### WORK REQUEST
Each entry, as given, must be output unchanged.

### GIVEN DATA
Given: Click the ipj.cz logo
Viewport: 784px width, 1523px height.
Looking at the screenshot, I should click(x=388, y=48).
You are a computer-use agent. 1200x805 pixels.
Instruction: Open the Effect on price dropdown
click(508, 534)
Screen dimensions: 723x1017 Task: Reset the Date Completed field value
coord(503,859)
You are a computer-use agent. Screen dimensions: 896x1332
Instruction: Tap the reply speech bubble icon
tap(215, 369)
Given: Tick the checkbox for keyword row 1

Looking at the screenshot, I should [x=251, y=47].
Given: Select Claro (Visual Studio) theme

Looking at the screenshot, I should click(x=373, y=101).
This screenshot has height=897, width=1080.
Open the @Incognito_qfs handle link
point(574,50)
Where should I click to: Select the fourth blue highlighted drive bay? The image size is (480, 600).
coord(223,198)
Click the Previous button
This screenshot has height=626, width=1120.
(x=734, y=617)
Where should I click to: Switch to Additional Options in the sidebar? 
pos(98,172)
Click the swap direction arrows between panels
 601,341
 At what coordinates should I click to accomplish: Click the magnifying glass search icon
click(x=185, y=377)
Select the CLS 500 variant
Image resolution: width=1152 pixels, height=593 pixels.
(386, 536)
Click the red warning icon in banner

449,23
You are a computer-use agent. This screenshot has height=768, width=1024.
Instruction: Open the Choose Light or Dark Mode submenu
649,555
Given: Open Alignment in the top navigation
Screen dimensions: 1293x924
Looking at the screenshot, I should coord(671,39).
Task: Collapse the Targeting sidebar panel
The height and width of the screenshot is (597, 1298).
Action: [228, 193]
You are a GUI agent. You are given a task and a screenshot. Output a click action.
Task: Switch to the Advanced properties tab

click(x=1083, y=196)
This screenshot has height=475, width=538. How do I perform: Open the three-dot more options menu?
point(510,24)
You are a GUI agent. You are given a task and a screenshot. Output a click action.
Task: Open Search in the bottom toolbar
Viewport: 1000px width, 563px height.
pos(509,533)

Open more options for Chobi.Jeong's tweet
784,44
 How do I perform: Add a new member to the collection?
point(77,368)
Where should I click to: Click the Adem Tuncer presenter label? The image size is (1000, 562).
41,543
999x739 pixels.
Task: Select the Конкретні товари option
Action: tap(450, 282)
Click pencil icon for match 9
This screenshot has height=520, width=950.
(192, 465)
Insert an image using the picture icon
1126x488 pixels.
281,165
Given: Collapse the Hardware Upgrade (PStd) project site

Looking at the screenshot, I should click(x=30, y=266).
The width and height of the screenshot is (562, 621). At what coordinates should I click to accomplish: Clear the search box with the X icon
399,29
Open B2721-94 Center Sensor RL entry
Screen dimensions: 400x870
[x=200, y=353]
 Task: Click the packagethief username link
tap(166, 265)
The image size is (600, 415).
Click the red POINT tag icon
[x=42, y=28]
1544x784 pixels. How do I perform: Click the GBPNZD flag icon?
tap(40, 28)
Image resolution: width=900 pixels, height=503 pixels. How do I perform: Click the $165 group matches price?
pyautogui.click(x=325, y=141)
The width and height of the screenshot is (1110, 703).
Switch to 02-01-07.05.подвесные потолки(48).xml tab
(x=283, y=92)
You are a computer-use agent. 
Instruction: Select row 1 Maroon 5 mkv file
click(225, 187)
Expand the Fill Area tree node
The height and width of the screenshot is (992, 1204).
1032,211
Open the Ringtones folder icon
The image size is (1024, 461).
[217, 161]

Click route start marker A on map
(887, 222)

### SOLUTION
Given: Click the ipj.cz logo
Viewport: 784px width, 1523px height.
Looking at the screenshot, I should click(x=388, y=48).
You are a computer-use agent. 1200x805 pixels.
Instruction: Open the Effect on price dropdown
click(508, 534)
Screen dimensions: 723x1017 Task: Reset the Date Completed field value
coord(503,859)
You are a computer-use agent. Screen dimensions: 896x1332
Instruction: Tap the reply speech bubble icon
tap(215, 369)
Given: Tick the checkbox for keyword row 1

Looking at the screenshot, I should [x=251, y=47].
Given: Select Claro (Visual Studio) theme

Looking at the screenshot, I should click(x=373, y=101).
This screenshot has height=897, width=1080.
Open the @Incognito_qfs handle link
point(574,50)
Where should I click to: Select the fourth blue highlighted drive bay? The image size is (480, 600).
coord(223,198)
Click the Previous button
This screenshot has height=626, width=1120.
(x=734, y=617)
Where should I click to: Switch to Additional Options in the sidebar? 
pos(98,172)
Click the swap direction arrows between panels
 601,341
 At what coordinates should I click to accomplish: Click the magnifying glass search icon
click(x=185, y=377)
Select the CLS 500 variant
Image resolution: width=1152 pixels, height=593 pixels.
(386, 536)
Click the red warning icon in banner

449,23
You are a computer-use agent. This screenshot has height=768, width=1024.
Instruction: Open the Choose Light or Dark Mode submenu
649,555
Given: Open Alignment in the top navigation
Screen dimensions: 1293x924
Looking at the screenshot, I should coord(671,39).
Task: Collapse the Targeting sidebar panel
The height and width of the screenshot is (597, 1298).
Action: [228, 193]
You are a GUI agent. You are given a task and a screenshot. Output a click action.
Task: Switch to the Advanced properties tab

click(x=1083, y=196)
This screenshot has height=475, width=538. How do I perform: Open the three-dot more options menu?
point(510,24)
You are a GUI agent. You are given a task and a screenshot. Output a click action.
Task: Open Search in the bottom toolbar
Viewport: 1000px width, 563px height.
pos(509,533)

Open more options for Chobi.Jeong's tweet
784,44
 How do I perform: Add a new member to the collection?
point(77,368)
Where should I click to: Click the Adem Tuncer presenter label? The image size is (1000, 562).
41,543
999x739 pixels.
Task: Select the Конкретні товари option
Action: tap(450, 282)
Click pencil icon for match 9
This screenshot has height=520, width=950.
(192, 465)
Insert an image using the picture icon
1126x488 pixels.
281,165
Given: Collapse the Hardware Upgrade (PStd) project site

Looking at the screenshot, I should click(x=30, y=266).
The width and height of the screenshot is (562, 621). At what coordinates should I click to accomplish: Clear the search box with the X icon
399,29
Open B2721-94 Center Sensor RL entry
Screen dimensions: 400x870
[x=200, y=353]
 Task: Click the packagethief username link
tap(166, 265)
The image size is (600, 415).
Click the red POINT tag icon
[x=42, y=28]
1544x784 pixels. How do I perform: Click the GBPNZD flag icon?
tap(40, 28)
Image resolution: width=900 pixels, height=503 pixels. How do I perform: Click the $165 group matches price?
pyautogui.click(x=325, y=141)
The width and height of the screenshot is (1110, 703).
Switch to 02-01-07.05.подвесные потолки(48).xml tab
(x=283, y=92)
You are a computer-use agent. 
Instruction: Select row 1 Maroon 5 mkv file
click(225, 187)
Expand the Fill Area tree node
The height and width of the screenshot is (992, 1204).
1032,211
Open the Ringtones folder icon
The image size is (1024, 461).
[217, 161]

Click route start marker A on map
(887, 222)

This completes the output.